Agencies can tap into a wide range of on-demand services by tackling a few key questions upfront.
Is your organization asking the right questions when planning for the cloud? If not, progress can be slowed as you work to integrate multiple externally hosted IT services. Lately, cloud solutions have not been expanding as rapidly within the federal government as they have in other sectors, and one reason might be failure to deal with important questions upfront when evaluating how cloud services will be integrated.
Here are a set of often overlooked questions that can help agencies establish a true enterprisewide plan for how to tap into a wide range of on-demand services.
Does the agency have the right rules in place?
Decisions on data ownership and authorized access apply to any system and are not unique to cloud. But when multiple cloud providers are part of the mix, rules need to be very specific and formal. A large systems integrator can often help agencies set formal rules.
There should be rules governing who is authorized to purchase a cloud service or seat license to understanding what service-level agreements (SLAs) need to be requested. There should also be a framework for how service levels are monitored and enforced, whether by the agency itself or via a third-party subscription with companies such as Rackspace and LogicMonitor that can handle those duties for the enterprise.
How do the agency’s rules on data centers apply to the cloud provider?
Agency rules on firewall and router configuration settings, authorized ports for connections and packet monitoring will affect bringing cloud-based services into the enterprise. If rules cannot transfer, is that a deal breaker? Or can you work around the limits of the provider’s system? GFI Cloud’s management console offers configuration monitoring and management.
How will cloud services be integrated into the enterprise?
Even the most basic cloud services – e-mail, for example – can't be treated as a stand-alone solution. Decisions must be made about how other applications interact with the service. With e-mail, case management solutions or shared calendars may need to interact with the cloud provider’s system. Consider the following questions:
Will system interactions be done via application programming interfaces, or will most data be imported into a shared datamart, perhaps via XML exchanges?
How will user profiles be set up to manage access control, read and write permissions and more?
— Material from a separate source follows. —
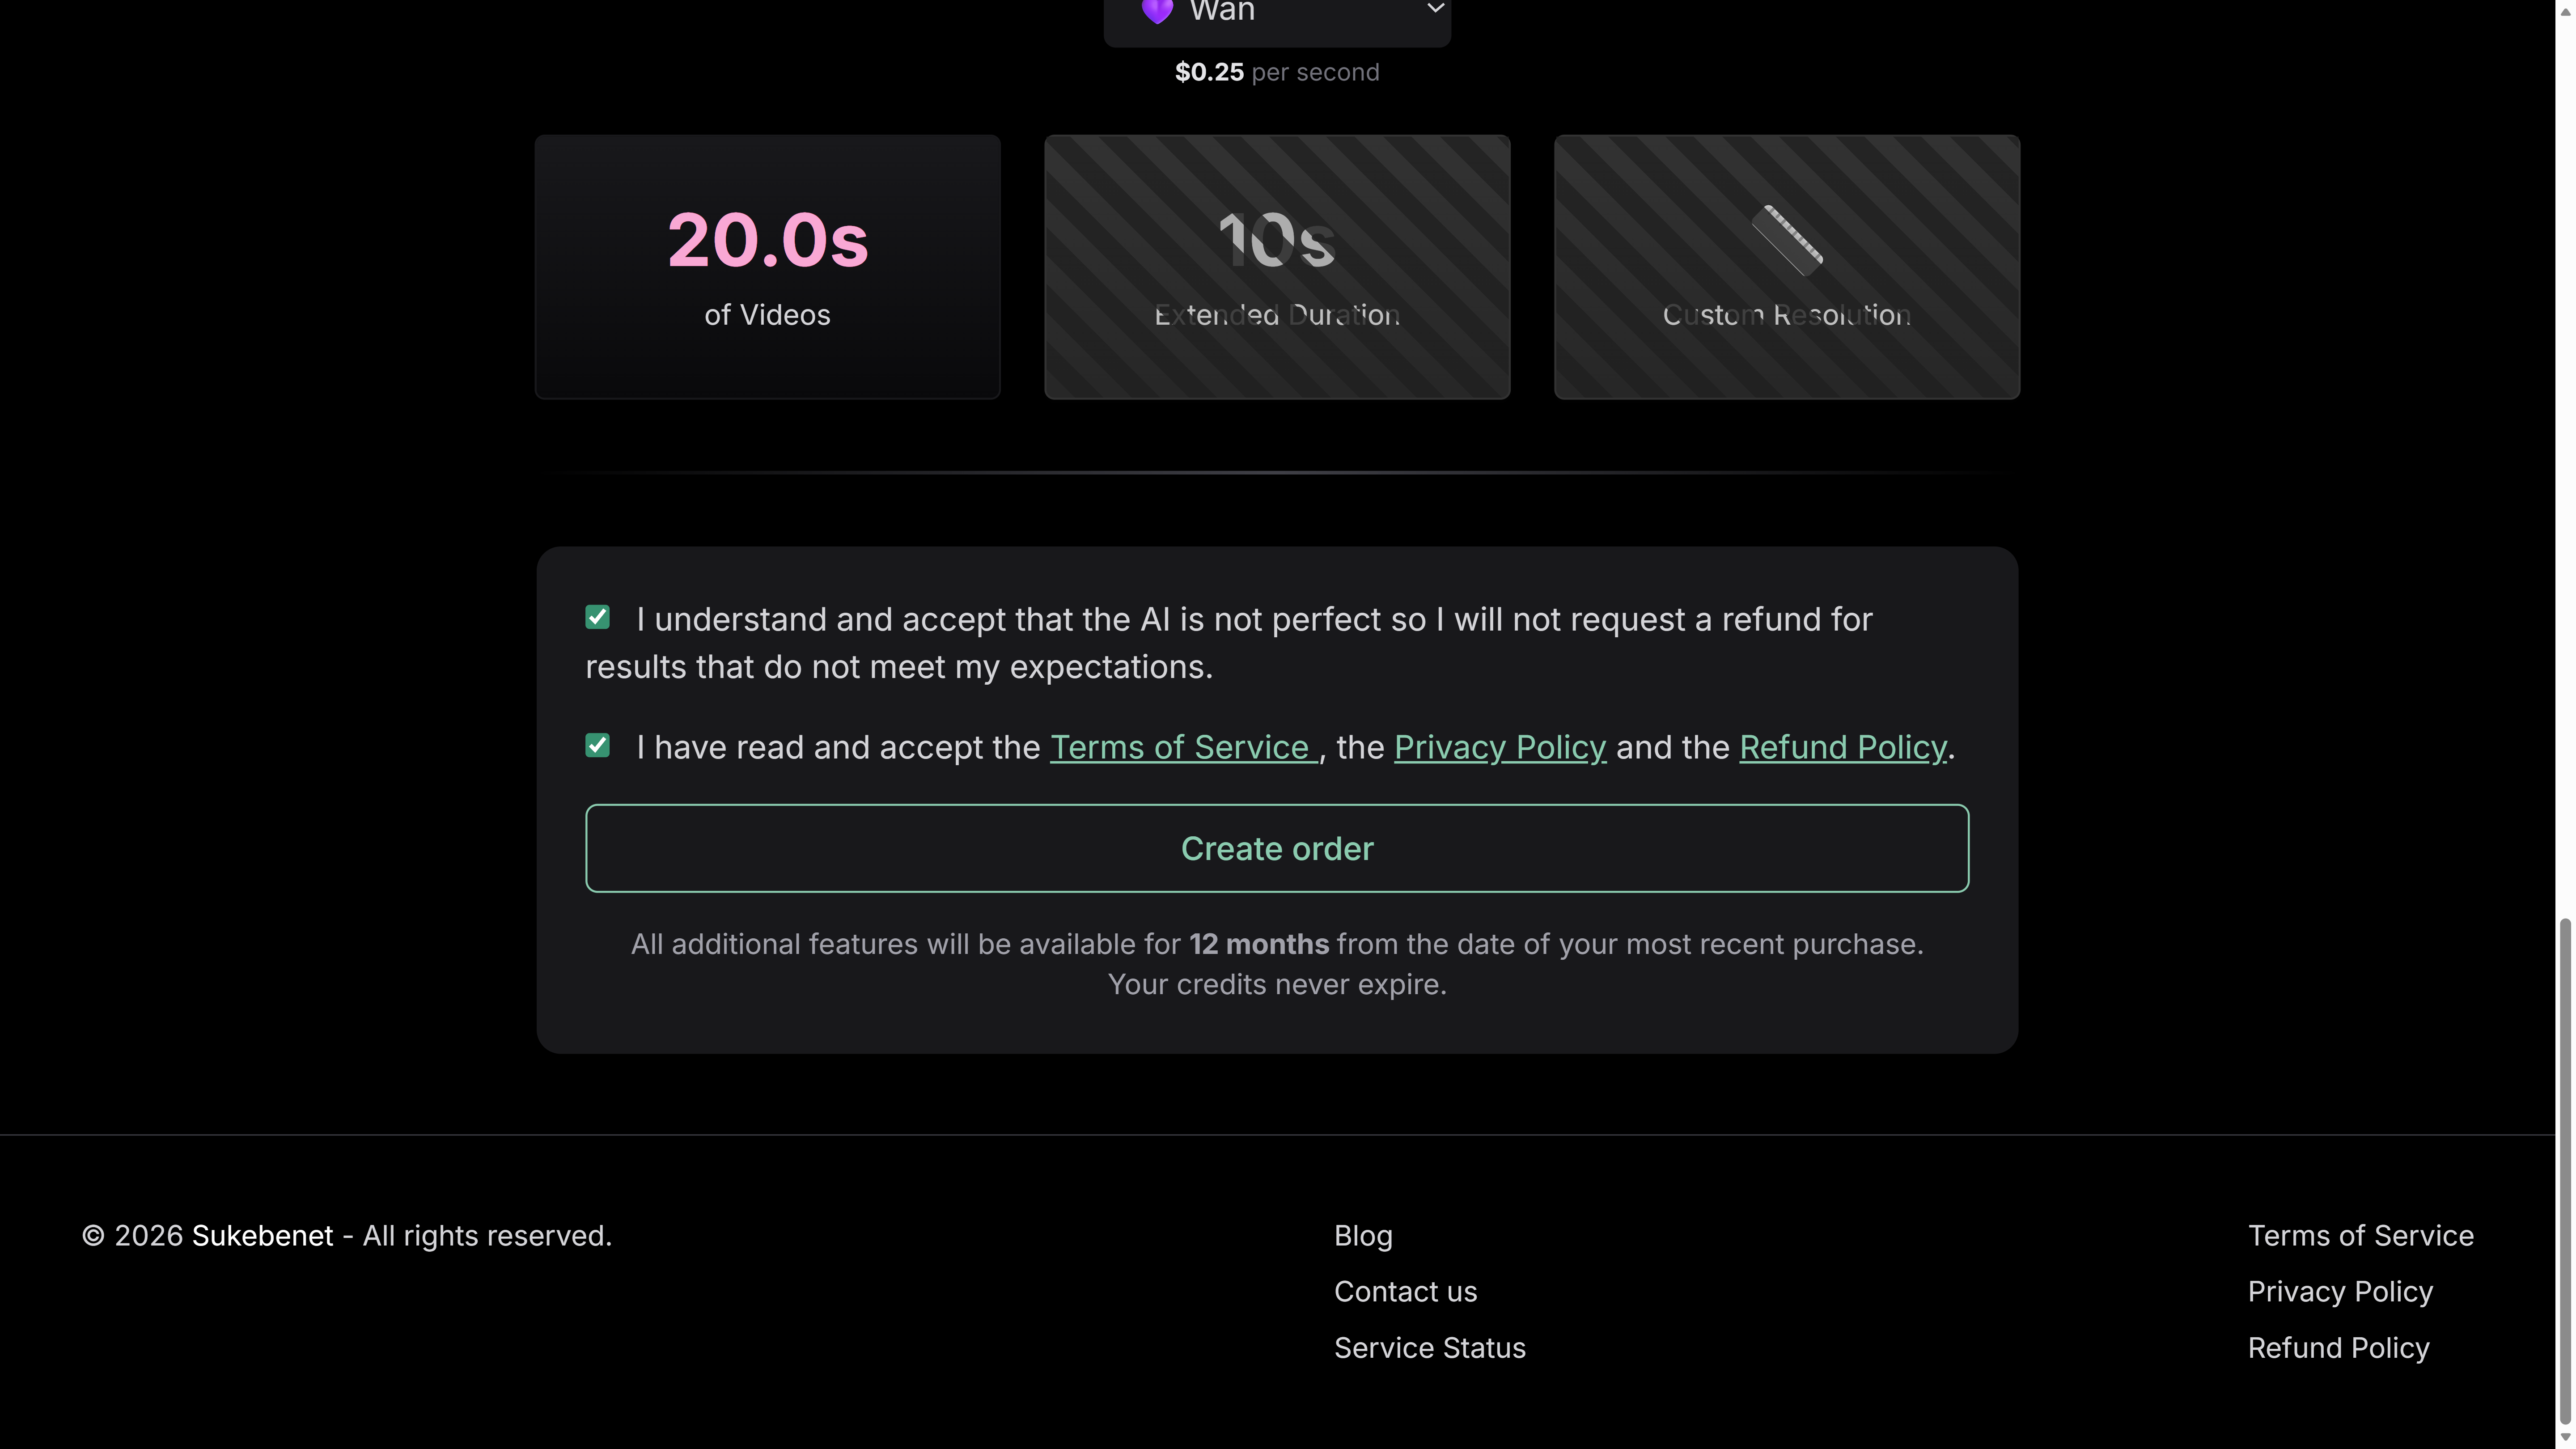This screenshot has width=2576, height=1449.
Task: View the Service Status page
Action: click(1429, 1348)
Existing identity management tools include Hewlett Packard's Unified Profile solution and the System for Cross-domain Identity Management.
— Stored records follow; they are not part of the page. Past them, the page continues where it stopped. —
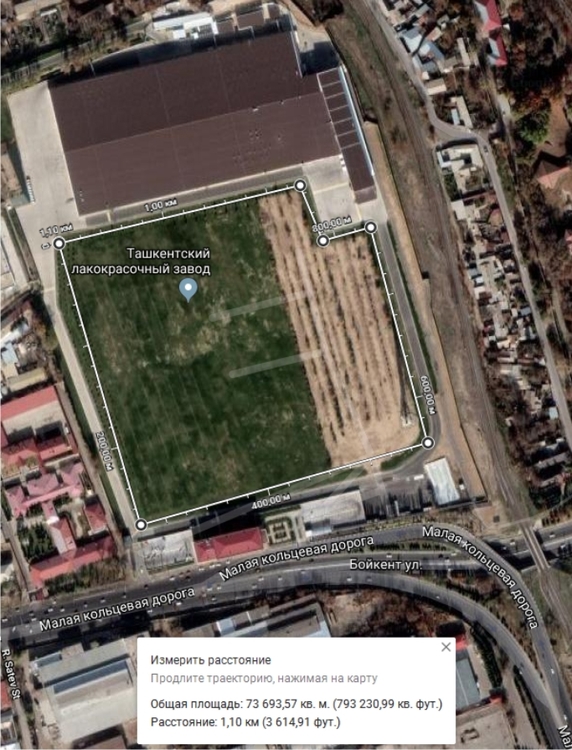Click the starting measurement point beside 1,10 км label

pos(59,243)
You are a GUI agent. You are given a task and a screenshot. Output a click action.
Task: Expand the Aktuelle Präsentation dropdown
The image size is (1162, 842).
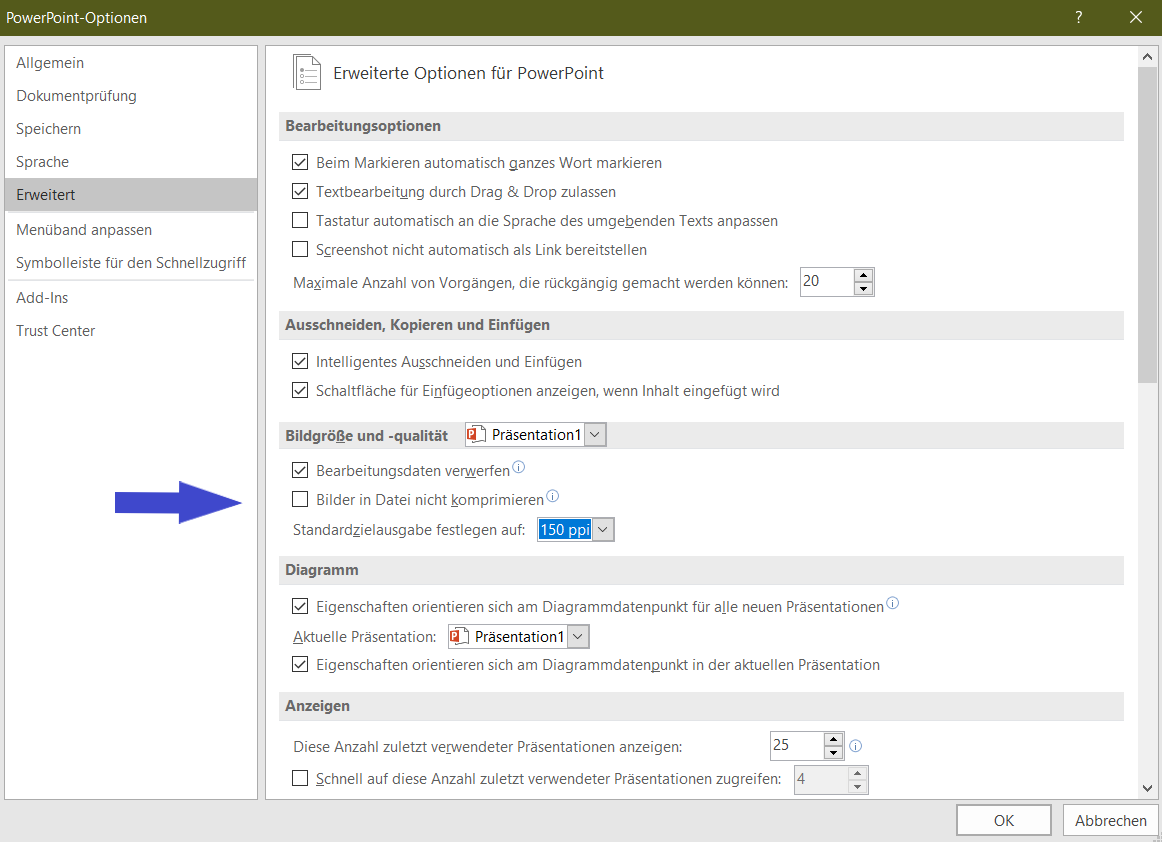tap(578, 637)
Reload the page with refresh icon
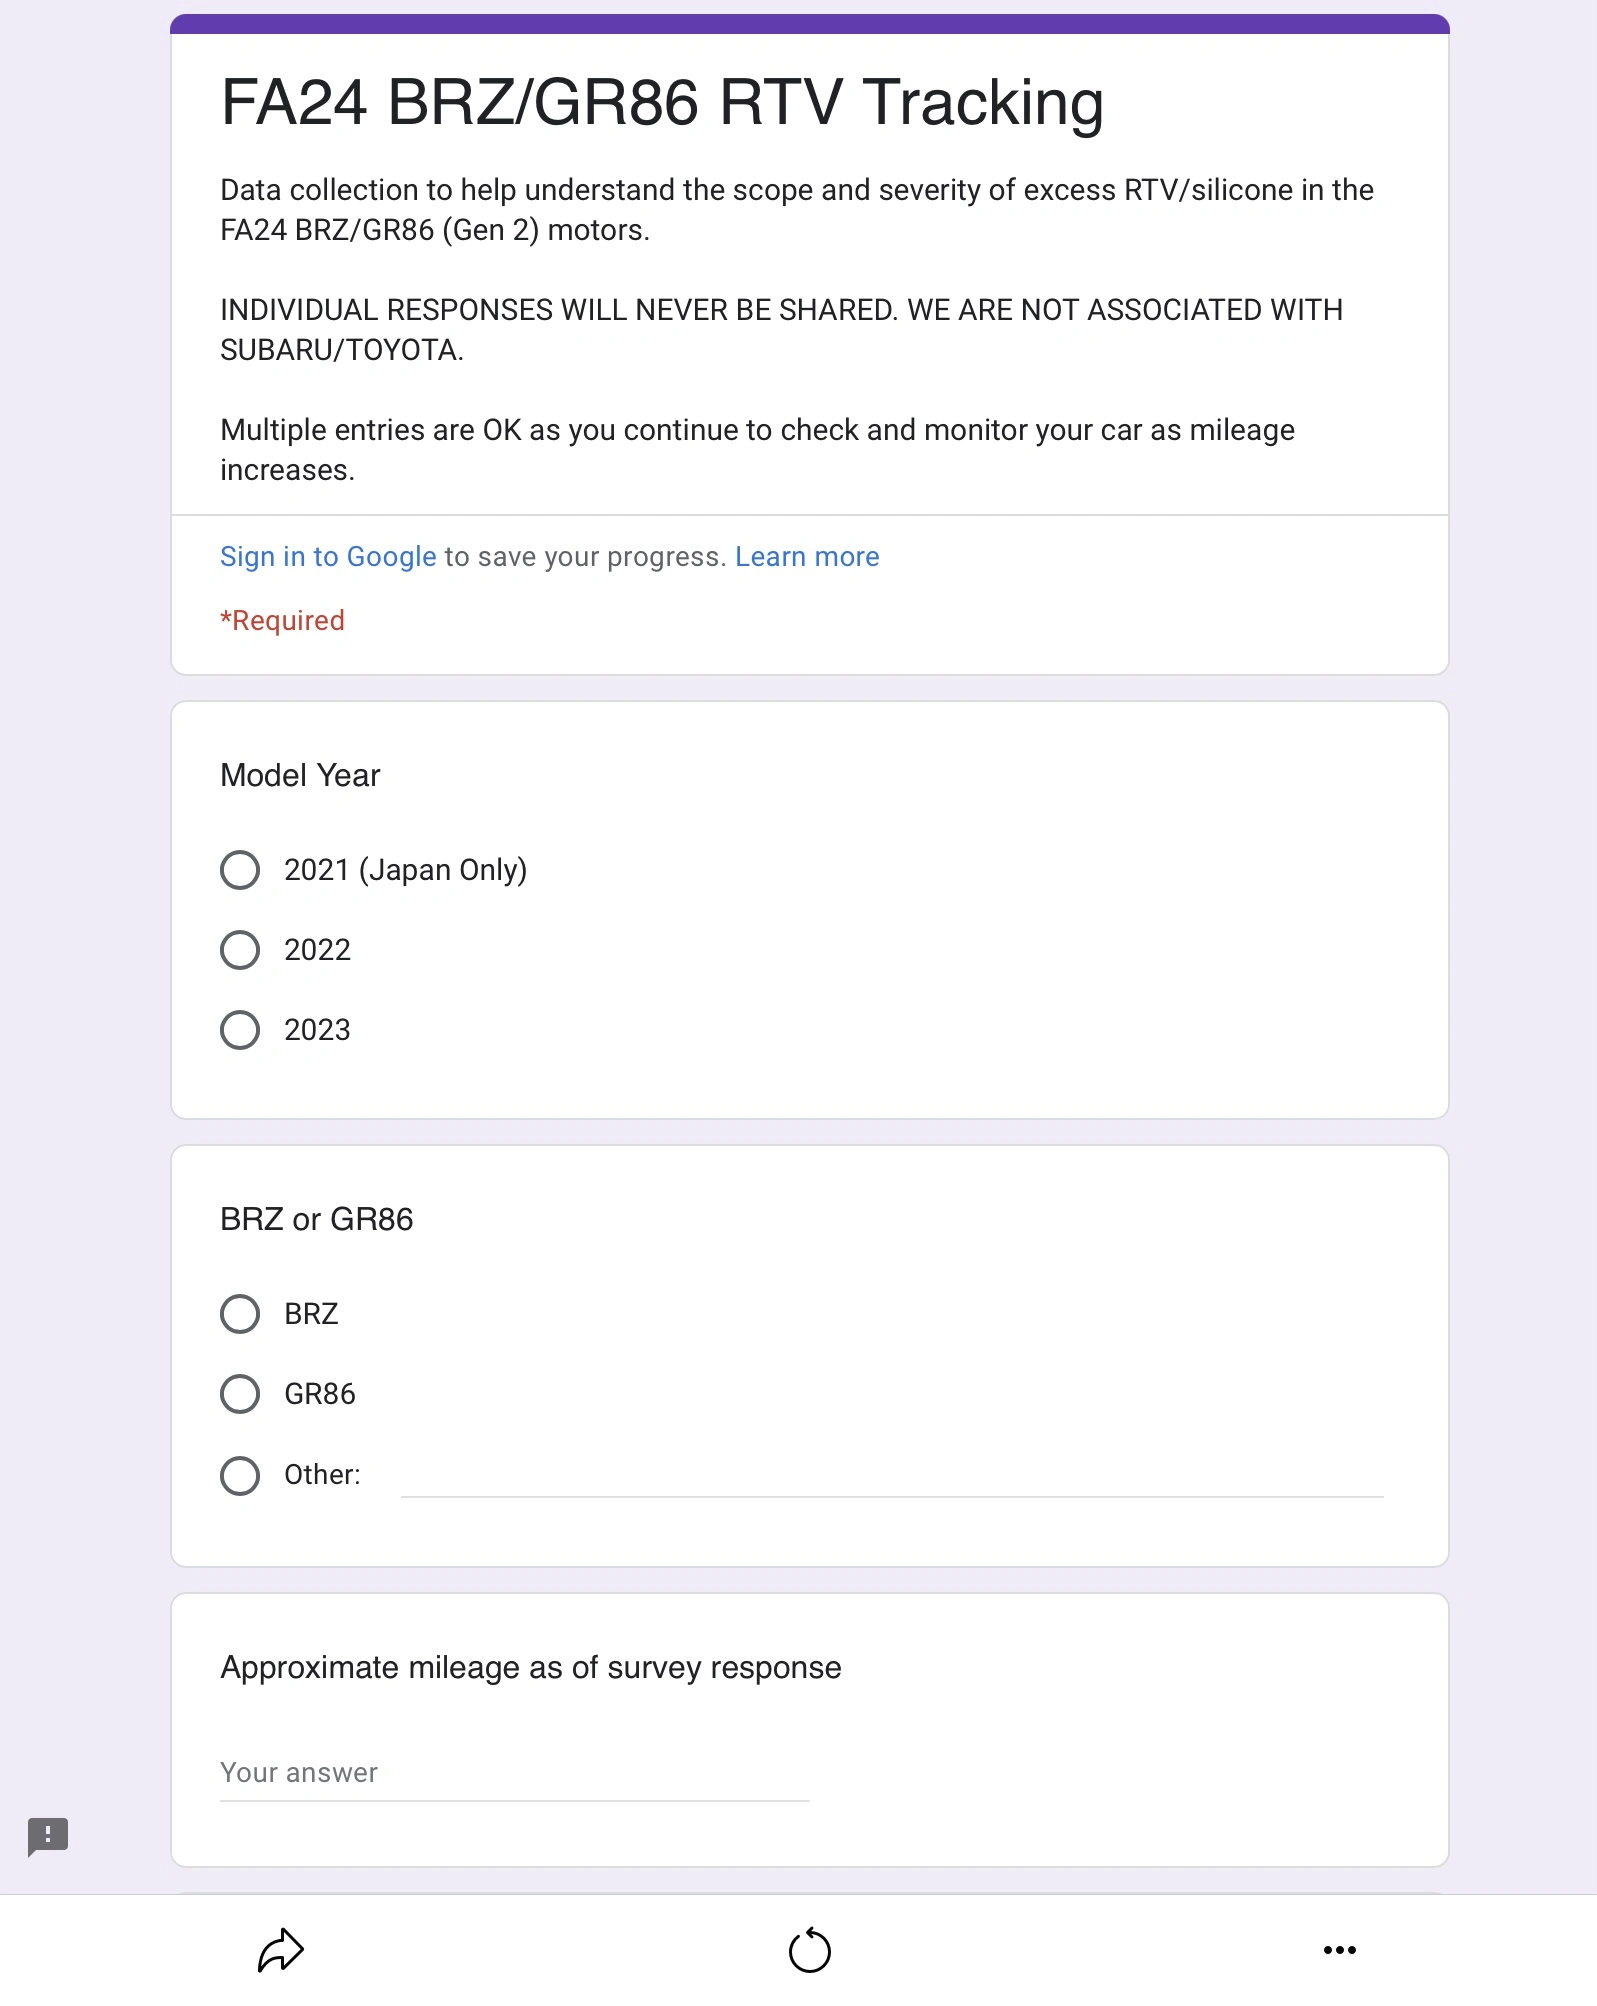1597x2006 pixels. [809, 1950]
How will trouble ticketing be handled when issues extend beyond the scope of just the government's own networks? Will end users need to interact with the help desks of multiple service providers, or will a central resource be used to coordinate all tickets, acting as an interface to the help desks of individual cloud providers? A central resource that helps with ticket coordination is preferable to most end users, but it can be an added layer of expense.
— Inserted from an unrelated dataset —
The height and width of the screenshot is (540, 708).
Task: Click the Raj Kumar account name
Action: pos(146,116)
Can all cloud services be offered in a way that lets employees take advantage of centralized resources such as data analytics tools, reporting, and knowledge management systems? This can get complicated, because the analytics tools need to send queries and cull data from multiple systems. Both IBM and the SAS Institute are masters in this domain, and they can help set up analytics tools capable of reaching across multiple cloud services.
The set of questions listed here are important, but there are many others. The Federal CIO Council has established committees to handle many of these issues. It's worth monitoring their reports to see how others have dealt with these tough integration issues.
Agencies really do need a robust service-oriented architecture in place before cloud can gain traction. Asking the types of questions listed here will help organizations move down that path.